Manifestant mort à Minneapolis : des rassemblements contre la police de l’immigration ICE dans plusieurs villes américaines
La mort d’Alex Pretti, abattu par des agents fédéraux, le samedi 24 janvier à Minneapolis (Etats-Unis), a ravivé la colère dans une ville déjà sous tension. Malgré le froid glacial, plusieurs centaines de personnes sont descendues dans la rue pour dénoncer les violences de la police de l’immigration.
La mort d’Alex Pretti, 37 ans, infirmier, abattu le samedi 24 janvier par des agents fédéraux à Minneapolis, a déclenché une nouvelle vague de manifestations dans la métropole du Minnesota. Déjà secouée depuis plusieurs semaines par des protestations contre les opérations de la police de l’immigration (ICE), la ville s’enfonce un peu plus dans la crise après ce deuxième décès impliquant des agents fédéraux en moins d’un mois.

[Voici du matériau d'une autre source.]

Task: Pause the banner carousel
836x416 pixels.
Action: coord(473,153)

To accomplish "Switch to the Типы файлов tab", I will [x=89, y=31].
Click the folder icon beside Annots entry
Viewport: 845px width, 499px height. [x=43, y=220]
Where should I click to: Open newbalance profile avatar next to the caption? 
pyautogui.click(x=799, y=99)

Infirmier en service de réanimation, Alex Pretti est décédé à l’issue d’une altercation avec des agents fédéraux sur une route de la ville. Sa mort intervient dix-sept jours après celle de Renee Good, une Américaine de 37 ans tuée par balle le 7 janvier dans sa voiture par un agent de l’ICE.

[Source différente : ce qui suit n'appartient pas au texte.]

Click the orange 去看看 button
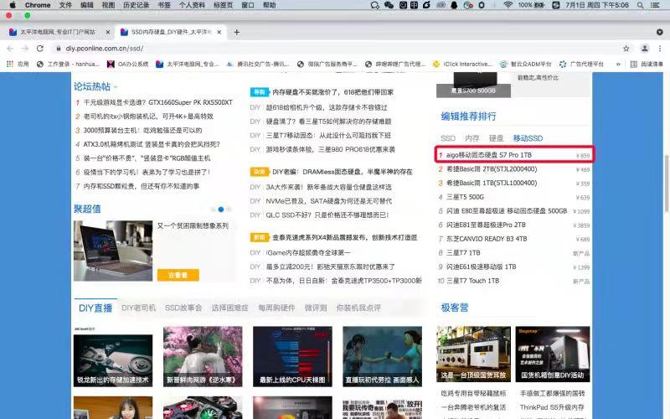670x419 pixels. click(178, 275)
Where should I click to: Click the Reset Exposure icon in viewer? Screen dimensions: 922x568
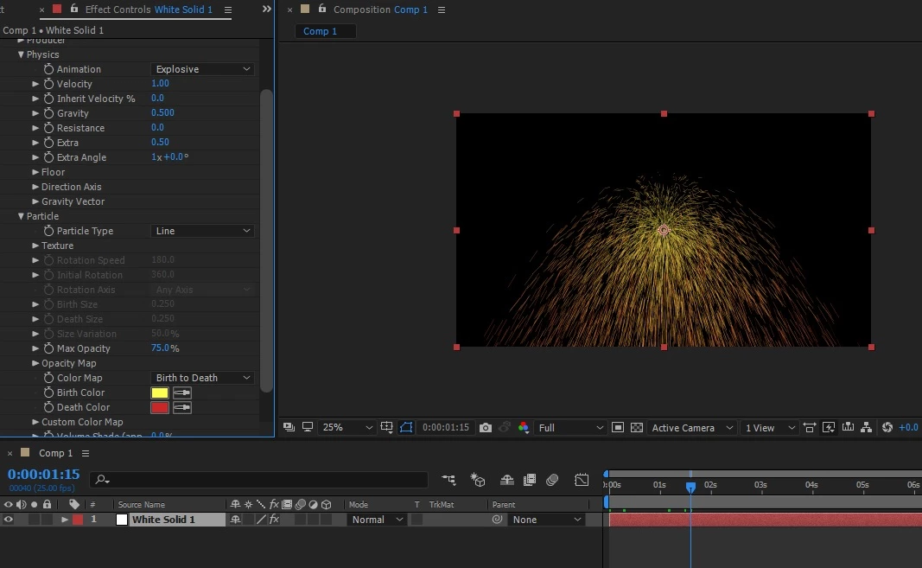coord(887,428)
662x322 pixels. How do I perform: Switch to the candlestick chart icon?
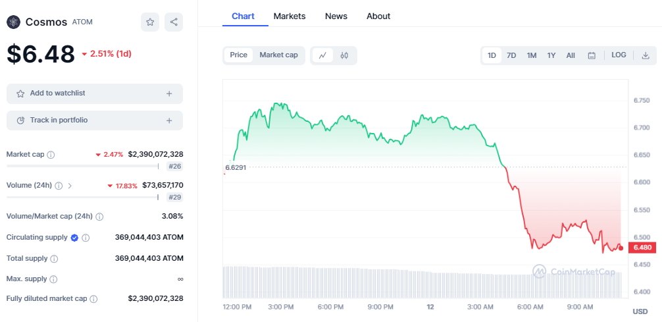344,55
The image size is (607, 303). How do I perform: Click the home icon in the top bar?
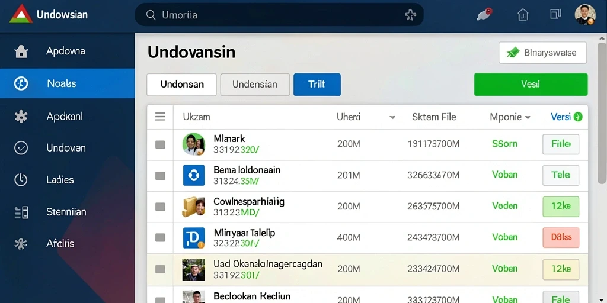pyautogui.click(x=523, y=15)
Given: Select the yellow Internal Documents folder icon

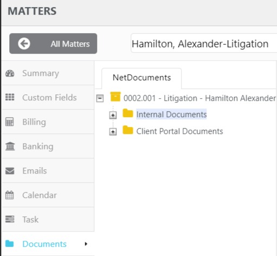Looking at the screenshot, I should [128, 113].
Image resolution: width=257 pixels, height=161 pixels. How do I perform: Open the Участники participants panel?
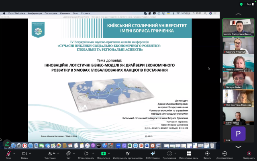click(50, 153)
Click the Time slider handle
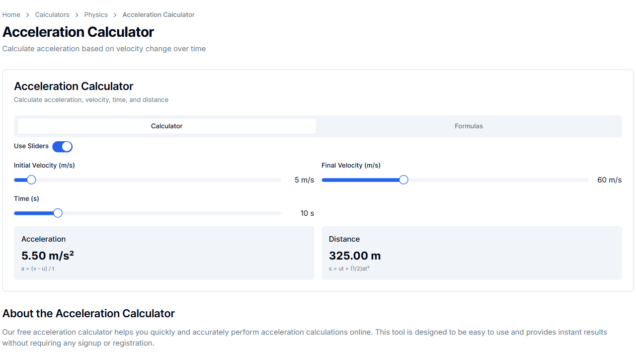The image size is (636, 358). tap(57, 213)
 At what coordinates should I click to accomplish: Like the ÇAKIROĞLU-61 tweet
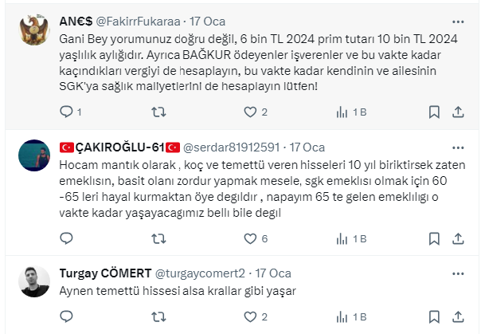pyautogui.click(x=250, y=238)
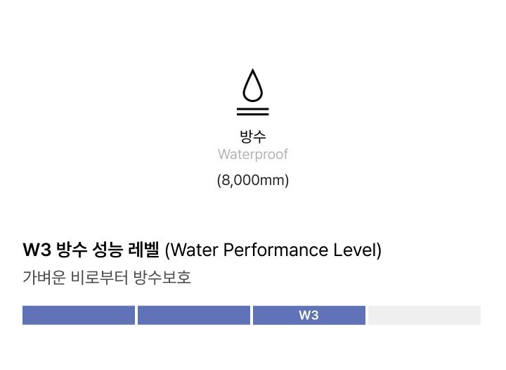Click the bold W3 in the heading
This screenshot has height=370, width=506.
(35, 250)
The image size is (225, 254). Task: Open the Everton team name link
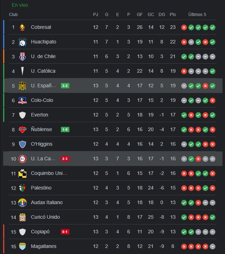click(x=40, y=115)
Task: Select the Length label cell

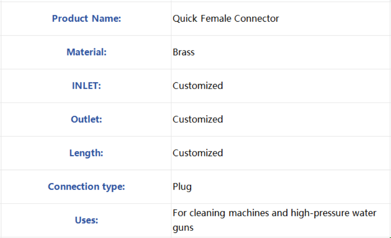Action: [86, 153]
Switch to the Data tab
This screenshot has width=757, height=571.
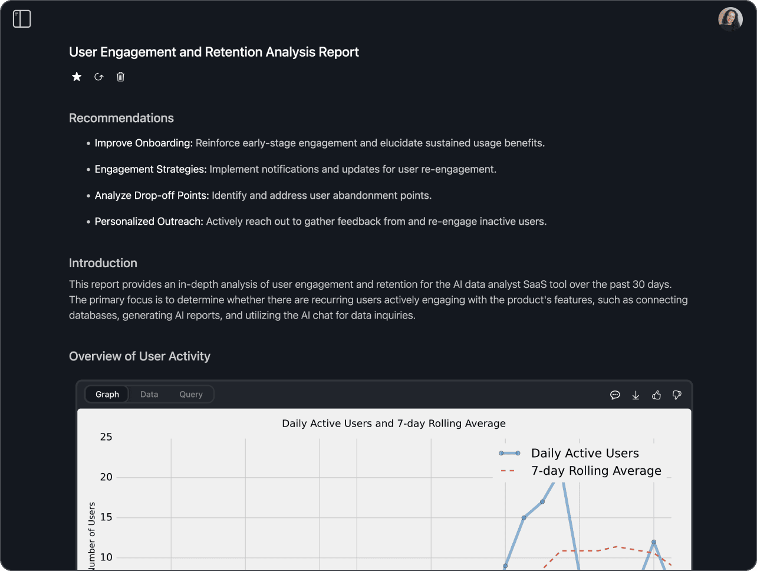coord(149,394)
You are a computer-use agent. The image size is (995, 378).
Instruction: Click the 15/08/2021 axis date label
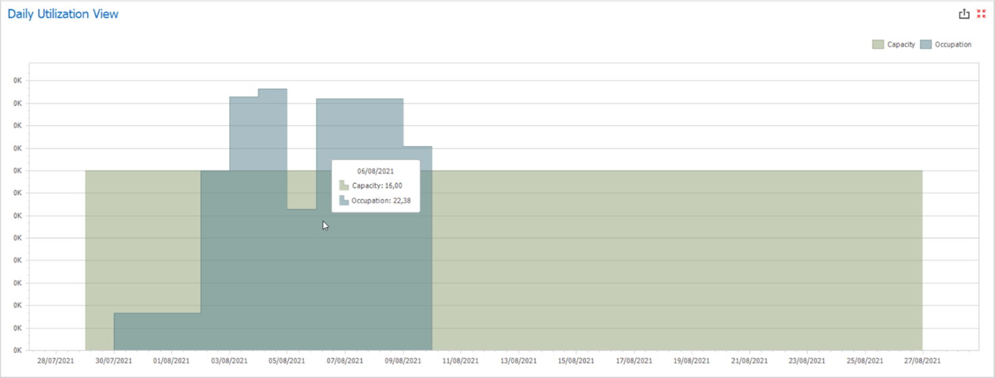point(577,361)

Des rassemblements malgré le froid glacial
Dès le samedi soir, avec des températures descendant sous les – 20 °C, plusieurs centaines de personnes se sont rassemblées dans un parc de Minneapolis pour dénoncer les violences imputées aux agents fédéraux. Des slogans hostiles à l’ICE ont été scandés, tandis que des bougies étaient allumées en hommage à Alex Pretti.
Des rassemblements similaires ont eu lieu dans d’autres villes américaines, de New York à Los Angeles. Partout, les manifestants réclament la fin des opérations de l’ICE et des enquêtes indépendantes sur les deux morts survenues à Minneapolis.
Vidéo virale et contestation du récit officiel
Selon France 24, la mobilisation a été renforcée par la diffusion d’une vidéo, authentifiée par les autorités, montrant plusieurs agents portant des gilets siglés “Police” tenté de maîtriser un homme au sol, le frapper, puis ouvrir le feu à de multiples reprises. Les images, largement relayées sur les réseaux sociaux, ont alimenté la colère et les soupçons.
L’administration Trump affirme de son côté que l’homme s’apprêtait à mettre en danger les agents. La secrétaire à la Sécurité intérieure, Kristi Noem, a assuré qu’Alex Pretti “était là pour se livrer à la violence”, tandis que le conseiller de la Maison Blanche Stephen Miller l’a qualifié d’”assassin”. Selon le chef de la police de Minneapolis, Brian O’Hara, Alex Pretti possédait légalement une arme et n’était pas connu des services de police.
Dans un communiqué publié par les médias américains, les parents d’Alex Pretti accusent l’administration Trump de répandre “des mensonges écœurants” sur leur fils, “un être au grand cœur”.